Karl Petri, Weiting Zhang, Junyan Ma, Andrea Schmidts, Hyunho Lee, Joy E. Horng, Daniel Y. Kim, Ibrahim C. Kurt, Kendell Clement, Jonathan Y. Hsu, Luca Pinello, Marcela V. Maus, J. Keith Joung, Jing-Ruey Joanna Yeh

Prime editing with purified ribonucleoprotein complexes in zebrafish

In the first place, I would like to support women in science by participating in this event. Second, it would be a great honor for me to be selected by the organizers and encourage me to pursue science.

Our lab has been developing more efficient, precise, and easier-to-use gene editing tools for zebrafish research. With these tools, we and others will be able to generate zebrafish mutations mimicking human disease-causing mutations. The overarching goals are to use these zebrafish models for dissecting disease mechanisms and investigating treatment options.


CRISPR technologies have brought a new era in gene editing. Prime editing is a novel method of genome editing on CRISPR systems. It employs a pegRNA and a prime editing protein consisting of a Cas9 nickase fused to an engineered M-MLV reverse transcriptase. Compared to previous CRISPR technologies, prime editing has higher precision in creating any user-defined small DNA modifications.


We overexpressed and purified prime editing protein from Escherichia coli. Ribonucleoprotein complexes of prime editors were injected into zebrafish embryos. Next gene sequencing was used to identify editing efficiency.

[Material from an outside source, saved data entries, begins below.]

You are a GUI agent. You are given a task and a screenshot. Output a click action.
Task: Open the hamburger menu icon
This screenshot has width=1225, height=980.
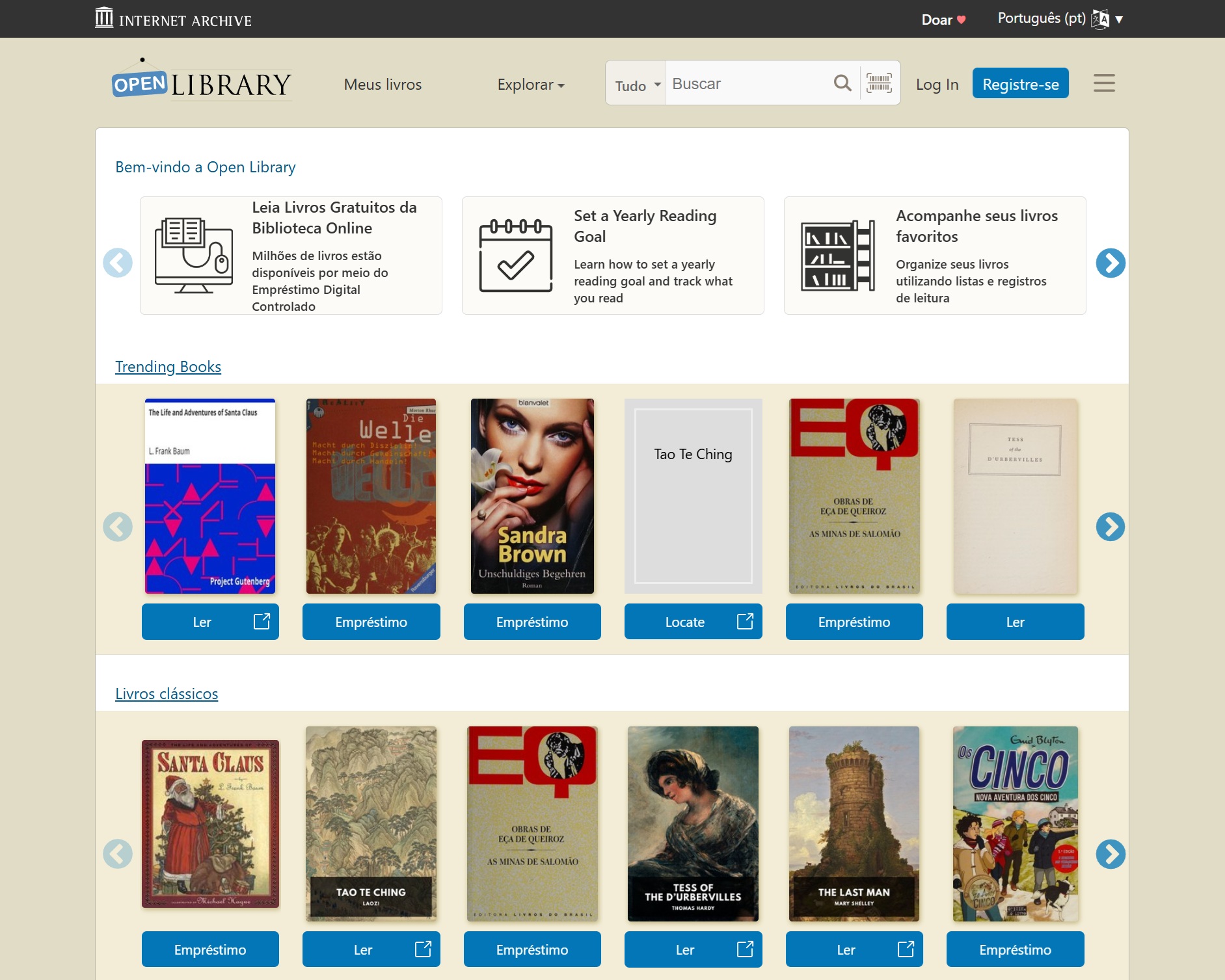click(x=1103, y=83)
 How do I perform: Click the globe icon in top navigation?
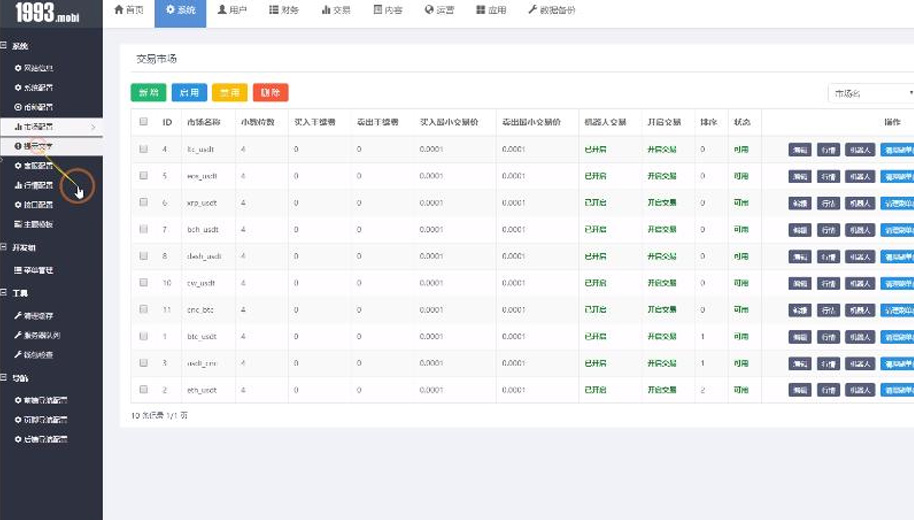pyautogui.click(x=429, y=10)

Prime editors have been delivered using DNA or RNA vectors. We and our collaborators demonstrate prime editing with purified ribonucleoprotein complexes in zebrafish and primary human cells. Our work has been published in Nature Biotechnology in 2021.


We have developed a platform for researchers to apply prime editing to zebrafish which enable scientists to create useful animal models mimicking human pathogenic mutations to uncover mechanisms of disease and potential therapeutic approaches.